*Using the information:*
1. In the Dogue de Bordeaux breed page, why is a caesarian operation often required when these dogs give birth? Answer in one to three sentences.
2. Answer these questions from the Dogue de Bordeaux breed page:
(a) What was the name of the dog that played Hooch in Turner & Hooch?
(b) What does the word "Dogue" mean?
(c) What color nose did the purebred variety have?
3. Write a continuation of the Dogue de Bordeaux breed page, starting after its final sentence.

*Given text:*
+ + + +

Dogue de Bordeaux Dog Breed Information
Also known as the French Mastiff
Dogue de Bordeaux – Just The Facts
Do you own this Dog breed?
Please tell us about it in the form at the bottom of this page.
Need a good Puppy Name?
Visit our Puppy Names page for 1000s of top dog names.
The Dogue de Bordeaux is more popularly known as the French Mastiff. The pooch has such an enormous head that a caesarian operation is often required during birthing. This intimidating breed comes in two varieties: the larger Dogue and the smaller, now-extinct Doguin.
If you have every seen the movie Turner & Hooch, you have seen a French Mastiff. Tom Hanks played Scott Turner, a police investigator, and Hooch was played by a dog named Beasley. If canine movie stars interest you, visit our famous dog names page for an entire list of fun.
Origin and History
“Dogue” simply means “mastiff,” while “Bordeaux” refers to the French city where the breed became established as fighting dogs. Their progenitors were believed to be the Molossers which bested jaguars, bears and bulls in the ancient Roman Coliseum.
Before the 20th century, there was no uniform variety of this dog breed that existed. The purebred variety sported a red mask and a brownish nose. The black mask of the contemporary dogs indicates the presence of other bloodlines, including those of the Mastiff and the Bulldog. Apart from dog fights, the breed also excelled in game baiting, hunting and real estate protection.

+ + + +

*Provided data:*
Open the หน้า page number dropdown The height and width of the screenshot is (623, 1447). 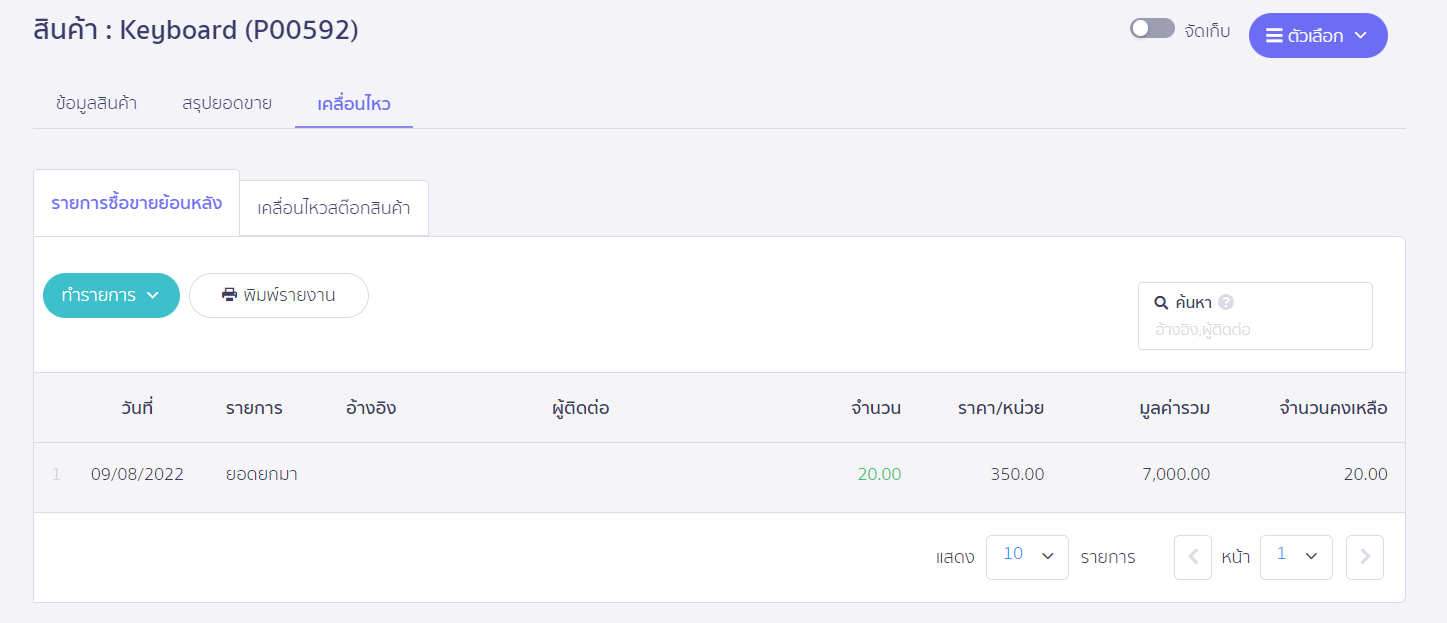(x=1296, y=556)
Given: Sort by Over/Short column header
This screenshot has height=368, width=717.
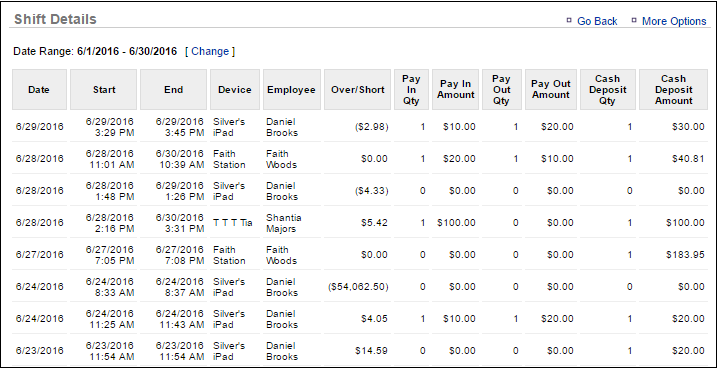Looking at the screenshot, I should [358, 90].
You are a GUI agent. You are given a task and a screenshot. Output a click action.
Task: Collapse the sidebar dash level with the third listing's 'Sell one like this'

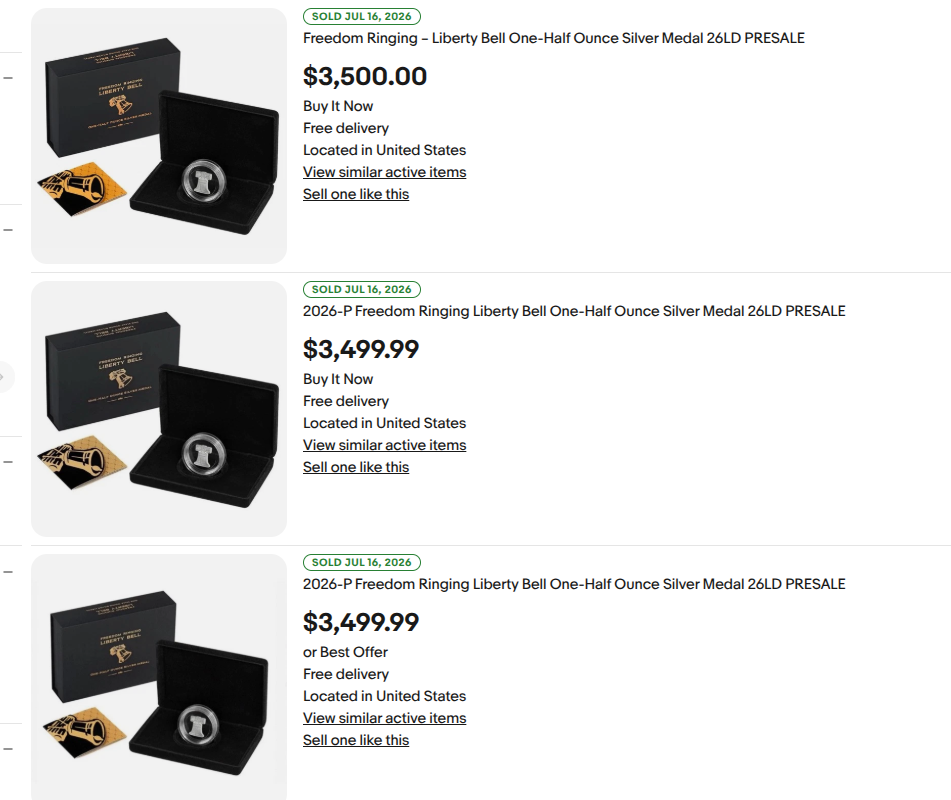(x=8, y=749)
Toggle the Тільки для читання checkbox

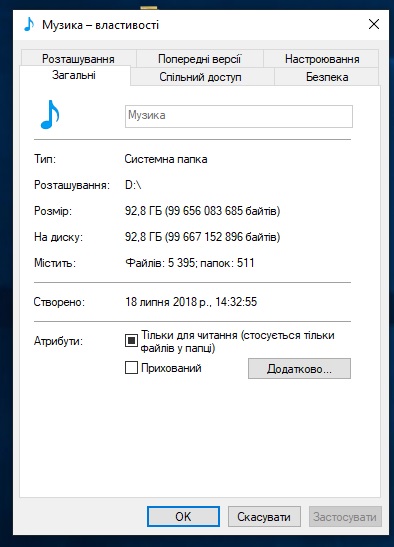tap(131, 340)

+ + + +

*Replies:*
1. A caesarian operation is often required because the breed has such an enormous head.

2.
(a) Beasley
(b) Mastiff
(c) Brownish

3.
Dogue de Bordeaux Temperament
The Dogue de Bordeaux possesses a dual personality and is not to be taken lightly. On one hand, it is gentle and affectionate. On the other hand, it is a canine of sheer aggression and power when provoked.
French Mastiff puppies start out rambunctious and become reserved as they mature. The dog is definitely meant to be more than just a family pet. Constant personal interaction and early socialization are essential to prevent behavioral problems.
Care, Grooming, Diet & Exercise
Living Environment – The adult Dogue de Bordeaux is generally lazy indoors and is tolerant to apartment living. However, the breed does better with a large yard. The pooches are particularly prone to heatstroke and will require a regular supply of clean drinking water.
Grooming – The French Mastiff is a heavy drooler. Expect to towel off saliva regularly from the dog and from your own clothes – especially during feedings. Fortunately, coat care is easy for the short-haired dog, which doesn’t require daily combing.
Diet & Exercise – Bloat is a common problem in this large dog breed. Many experts recommend a raw diet and fresh fruits. At least 10 percent of the diet must include organ parts. While varied protein sources are suggested, it’s best to introduce them one at a time in weekly intervals to monitor any allergy triggers. Chicken and turkey are top choices.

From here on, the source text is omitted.